A Nairobi, Ban salue l'inauguration de la nouvelle Assemblée de l'ONU pour l'environnement

Le Secrétaire général Ban Ki-moon à la session inaugurale de l’Assemblée des Nations Unies pour l’environnement à Nairobi. Photo ONU/Eskinder Debebe

27 juin 2014 – A l'occasion de la première session de l'Assemblée des Nations Unies pour l'environnement à Nairobi, au Kenya, le Secrétaire général des Nations Unies, Ban Ki-moon, a salué vendredi le lancement de cette « nouvelle voix forte » pour l'environnement.

« Nous sommes maintenant prêts pour la prochaine phase cruciale du développement humain - un programme universel de développement durable pour l'après 2015 », a déclaré M. Ban devant les 1.200 participants réunis au siège du Programme des Nations Unies pour l'environnement (PNUE).

« Ce programme a besoin d'une voix forte pour l'environnement et maintenant il l'a, grâce à la sagesse des Etats membres de l'ONU en 2012 à Rio », a-t-il ajouté.

L'Assemblée de l'ONU pour l'environnement (ANUE) a été créée lors de la conférence des Nations Unies sur le développement durable (Rio +20) en 2012, la communauté internationale ayant décidé de renforcer et de rehausser le rôle du PNUE, notamment à travers la mise en place de l'adhésion universelle du Conseil d'administration.

L'ANUE est le principal organe directeur du PNUE et a le mandat de prendre des décisions stratégiques, apporter des orientations politiques au travail du PNUE et promouvoir une forte interface de science-politique.

« Grâce à son rôle accru en tant qu'organe subsidiaire de l'Assemblée générale de l'ONU, l'Assemblée de l'ONU pour l'environnement a le mandat et la capacité de placer l'environnement comme une question d'une importance cruciale pour tous les gouvernements, aux côtés de la paix et de la sécurité, de la réduction de la pauvreté, de la santé mondiale, du commerce et de la croissance économique durable », a déclaré M. Ban.

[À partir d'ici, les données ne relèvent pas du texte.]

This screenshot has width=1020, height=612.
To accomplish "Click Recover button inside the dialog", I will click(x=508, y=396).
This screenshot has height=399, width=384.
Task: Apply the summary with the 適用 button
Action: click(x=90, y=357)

Au cours de la session inaugurale cette semaine, les intervenants ont délibéré sur de nombreux sujets, dont les objectifs de développement durable, la consommation et les modes de production, l'état de droit en matière d'environnement, et le commerce illégal du bois et de la faune.

« Le message est clair : protéger le système de soutien à la vie de l'humanité est partie intégrante du développement durable. Et c'est un devoir pour tous », a dit le Secrétaire général.

Le Secrétaire général a rappelé qu'il réunirait le 23 septembre un Sommet sur le climat à New York pour mobiliser la volonté politique et susciter des mesures ambitieuses pour lutter contre le changement climatique.